PER CURIAM: Janice Layton and Greg Layton appeal the district court’s final judgment
following a bench trial in favor of Crop Production Services, Inc. (CPS). The
Laytons assert (1) the district court erred by concluding Janice Layton’s Credit
Application and Agreement (Agreement) was effective for the credit extended to
her in 2008 and (2) the district court’s almost verbatim use of CPS’s findings of
fact and conclusions of law constitutes reversible error. After review, we affirm.1
I.
The Laytons contend the hand-written notation of “December 1, 2007” next
to the typewritten word “terms” on the first page of the Agreement serves as a
termination date, while CPS asserts the clause is part of the application and
represents the initial payment term.

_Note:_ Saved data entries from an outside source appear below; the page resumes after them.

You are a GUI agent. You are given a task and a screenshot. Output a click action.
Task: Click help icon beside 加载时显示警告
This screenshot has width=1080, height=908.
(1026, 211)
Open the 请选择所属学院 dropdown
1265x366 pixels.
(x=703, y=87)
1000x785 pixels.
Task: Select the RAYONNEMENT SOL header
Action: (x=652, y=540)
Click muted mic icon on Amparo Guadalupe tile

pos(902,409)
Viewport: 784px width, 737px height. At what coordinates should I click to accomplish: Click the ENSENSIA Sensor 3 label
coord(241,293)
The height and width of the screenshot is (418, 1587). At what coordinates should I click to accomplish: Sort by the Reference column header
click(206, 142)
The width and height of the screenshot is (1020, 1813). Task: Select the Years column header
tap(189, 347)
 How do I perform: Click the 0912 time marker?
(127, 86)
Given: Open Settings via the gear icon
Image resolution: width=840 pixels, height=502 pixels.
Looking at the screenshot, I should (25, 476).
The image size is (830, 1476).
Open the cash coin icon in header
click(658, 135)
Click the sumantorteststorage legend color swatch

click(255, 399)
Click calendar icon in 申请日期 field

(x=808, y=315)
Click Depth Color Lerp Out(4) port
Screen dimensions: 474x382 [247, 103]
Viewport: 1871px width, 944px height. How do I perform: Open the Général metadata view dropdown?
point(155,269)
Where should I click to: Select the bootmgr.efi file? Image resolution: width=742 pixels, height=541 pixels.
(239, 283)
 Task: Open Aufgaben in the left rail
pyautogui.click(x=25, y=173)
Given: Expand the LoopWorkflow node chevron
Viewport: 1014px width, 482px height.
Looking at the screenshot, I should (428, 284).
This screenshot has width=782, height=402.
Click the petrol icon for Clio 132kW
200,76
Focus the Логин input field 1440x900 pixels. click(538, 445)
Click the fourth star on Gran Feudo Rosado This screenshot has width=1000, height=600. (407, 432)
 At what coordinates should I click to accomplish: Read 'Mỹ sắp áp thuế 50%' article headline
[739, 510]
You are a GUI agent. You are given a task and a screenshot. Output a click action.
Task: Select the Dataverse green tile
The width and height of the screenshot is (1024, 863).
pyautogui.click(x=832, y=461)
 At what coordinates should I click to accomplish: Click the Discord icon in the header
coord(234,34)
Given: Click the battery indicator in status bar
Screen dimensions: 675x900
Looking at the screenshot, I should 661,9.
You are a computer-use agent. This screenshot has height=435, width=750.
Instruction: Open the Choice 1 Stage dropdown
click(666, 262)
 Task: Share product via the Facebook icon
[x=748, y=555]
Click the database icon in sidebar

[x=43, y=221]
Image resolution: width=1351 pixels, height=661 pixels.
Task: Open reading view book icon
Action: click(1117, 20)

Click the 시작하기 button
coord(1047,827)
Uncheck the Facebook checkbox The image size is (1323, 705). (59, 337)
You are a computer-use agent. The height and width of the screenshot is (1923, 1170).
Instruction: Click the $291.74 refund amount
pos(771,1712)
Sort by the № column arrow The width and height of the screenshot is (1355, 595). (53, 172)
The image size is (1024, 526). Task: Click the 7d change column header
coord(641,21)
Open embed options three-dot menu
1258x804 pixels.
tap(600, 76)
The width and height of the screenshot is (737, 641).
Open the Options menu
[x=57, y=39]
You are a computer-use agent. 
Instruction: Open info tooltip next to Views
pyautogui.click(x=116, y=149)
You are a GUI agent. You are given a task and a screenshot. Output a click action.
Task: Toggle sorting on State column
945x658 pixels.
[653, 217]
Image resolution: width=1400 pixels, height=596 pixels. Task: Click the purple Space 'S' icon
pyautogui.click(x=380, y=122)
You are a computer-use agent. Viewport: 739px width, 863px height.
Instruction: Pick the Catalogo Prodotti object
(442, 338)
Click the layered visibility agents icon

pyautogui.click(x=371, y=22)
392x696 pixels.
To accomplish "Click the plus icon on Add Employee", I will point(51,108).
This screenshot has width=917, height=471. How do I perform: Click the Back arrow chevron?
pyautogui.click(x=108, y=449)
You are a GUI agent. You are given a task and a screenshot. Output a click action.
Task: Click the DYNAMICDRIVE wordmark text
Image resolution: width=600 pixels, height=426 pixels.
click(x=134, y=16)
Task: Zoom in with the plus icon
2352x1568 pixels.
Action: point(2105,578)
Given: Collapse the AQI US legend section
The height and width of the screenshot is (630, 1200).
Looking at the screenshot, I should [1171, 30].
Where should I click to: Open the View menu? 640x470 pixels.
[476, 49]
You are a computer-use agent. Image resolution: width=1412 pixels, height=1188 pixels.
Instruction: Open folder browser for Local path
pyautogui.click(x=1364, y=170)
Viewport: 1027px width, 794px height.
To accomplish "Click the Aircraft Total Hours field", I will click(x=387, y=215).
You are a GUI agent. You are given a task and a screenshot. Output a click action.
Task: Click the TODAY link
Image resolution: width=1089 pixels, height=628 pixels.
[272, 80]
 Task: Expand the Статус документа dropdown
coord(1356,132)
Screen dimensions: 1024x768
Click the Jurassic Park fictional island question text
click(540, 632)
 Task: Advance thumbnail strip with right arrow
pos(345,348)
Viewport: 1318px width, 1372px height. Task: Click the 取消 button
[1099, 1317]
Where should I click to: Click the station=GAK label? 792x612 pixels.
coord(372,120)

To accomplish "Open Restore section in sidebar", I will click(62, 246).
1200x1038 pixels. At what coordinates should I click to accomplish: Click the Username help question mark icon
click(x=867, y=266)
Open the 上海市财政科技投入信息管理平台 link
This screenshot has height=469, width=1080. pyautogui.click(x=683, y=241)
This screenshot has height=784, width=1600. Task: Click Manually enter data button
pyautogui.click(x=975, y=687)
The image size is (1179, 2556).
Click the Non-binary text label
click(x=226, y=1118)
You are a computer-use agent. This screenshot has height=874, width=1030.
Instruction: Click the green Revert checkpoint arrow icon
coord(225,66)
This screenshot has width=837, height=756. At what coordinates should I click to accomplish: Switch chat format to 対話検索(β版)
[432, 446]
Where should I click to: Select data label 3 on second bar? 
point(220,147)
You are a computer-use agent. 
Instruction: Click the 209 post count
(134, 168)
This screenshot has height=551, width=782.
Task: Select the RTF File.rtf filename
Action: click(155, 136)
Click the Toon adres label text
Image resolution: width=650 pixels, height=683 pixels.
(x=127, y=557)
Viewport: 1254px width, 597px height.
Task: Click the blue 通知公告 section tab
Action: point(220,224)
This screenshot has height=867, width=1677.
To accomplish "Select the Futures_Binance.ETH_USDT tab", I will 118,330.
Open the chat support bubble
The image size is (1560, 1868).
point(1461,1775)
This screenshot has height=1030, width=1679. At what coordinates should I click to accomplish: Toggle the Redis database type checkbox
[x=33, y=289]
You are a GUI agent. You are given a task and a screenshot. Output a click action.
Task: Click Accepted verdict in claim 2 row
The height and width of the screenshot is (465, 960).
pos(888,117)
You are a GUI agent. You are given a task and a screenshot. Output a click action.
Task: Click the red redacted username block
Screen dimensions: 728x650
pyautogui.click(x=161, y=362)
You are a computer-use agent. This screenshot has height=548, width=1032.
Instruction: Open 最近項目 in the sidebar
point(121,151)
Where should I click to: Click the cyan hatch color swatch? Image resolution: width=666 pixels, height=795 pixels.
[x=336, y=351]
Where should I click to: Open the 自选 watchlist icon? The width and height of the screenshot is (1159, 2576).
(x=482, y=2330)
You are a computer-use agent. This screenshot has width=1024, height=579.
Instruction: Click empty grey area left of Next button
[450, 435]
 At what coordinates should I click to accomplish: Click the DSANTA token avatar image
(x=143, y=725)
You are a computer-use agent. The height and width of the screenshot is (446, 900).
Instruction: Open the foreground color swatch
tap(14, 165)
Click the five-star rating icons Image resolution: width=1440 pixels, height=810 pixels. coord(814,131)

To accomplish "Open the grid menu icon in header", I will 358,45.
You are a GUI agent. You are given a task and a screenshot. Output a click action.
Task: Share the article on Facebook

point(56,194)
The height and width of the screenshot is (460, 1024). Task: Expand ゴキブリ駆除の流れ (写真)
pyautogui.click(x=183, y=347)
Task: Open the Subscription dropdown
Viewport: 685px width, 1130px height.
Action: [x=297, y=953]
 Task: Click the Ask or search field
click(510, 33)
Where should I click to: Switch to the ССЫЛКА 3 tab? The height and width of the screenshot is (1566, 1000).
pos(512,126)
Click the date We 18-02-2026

To interpret this clause, a court looks first to
the language of the Agreement, and then resolves any ambiguity using extrinsic
evidence. See USI Properties East, Inc. v. Simpson, 938 P.2d 168, 173 (Colo.
1997).2
The district court did not err in concluding the Laytons’ 2007 Agreement
applies to the extension of credit by CPS in 2008. The Agreement gives CPS the
1 This court reviews factual findings made by a district court after a bench trial for clear error, Fed. R. Civ. Proc. Rule 52(a)(6), while questions of law are reviewed de novo, Commodity Futures Trading Comm’n v. Levy, 541 F.3d 1102, 1110 (11th Cir. 2008). 2 As provided in the Agreement, Colorado law governs its interpretation.
2 “right to reduce the Credit Limit and/or withdraw credit under this Credit
Agreement at any time without prior notice,” and provides all credit sales “are due
and payable in full by the due date according to the terms of the sale specified on
the invoice.” These provisions anticipate the due date of the amounts owed may
change during the life of the Agreement, indicating the Agreement will continue
beyond the initial payment term of December 1, 2007. Assuming the language of
the Agreement is ambiguous, however, the district court did not err in relying on
extrinsic evidence, specifically the testimony of Andy Armstrong, to reach its
conclusion. See Stano v. Butterworth, 51 F.3d 942, 944 (11th Cir. 1995)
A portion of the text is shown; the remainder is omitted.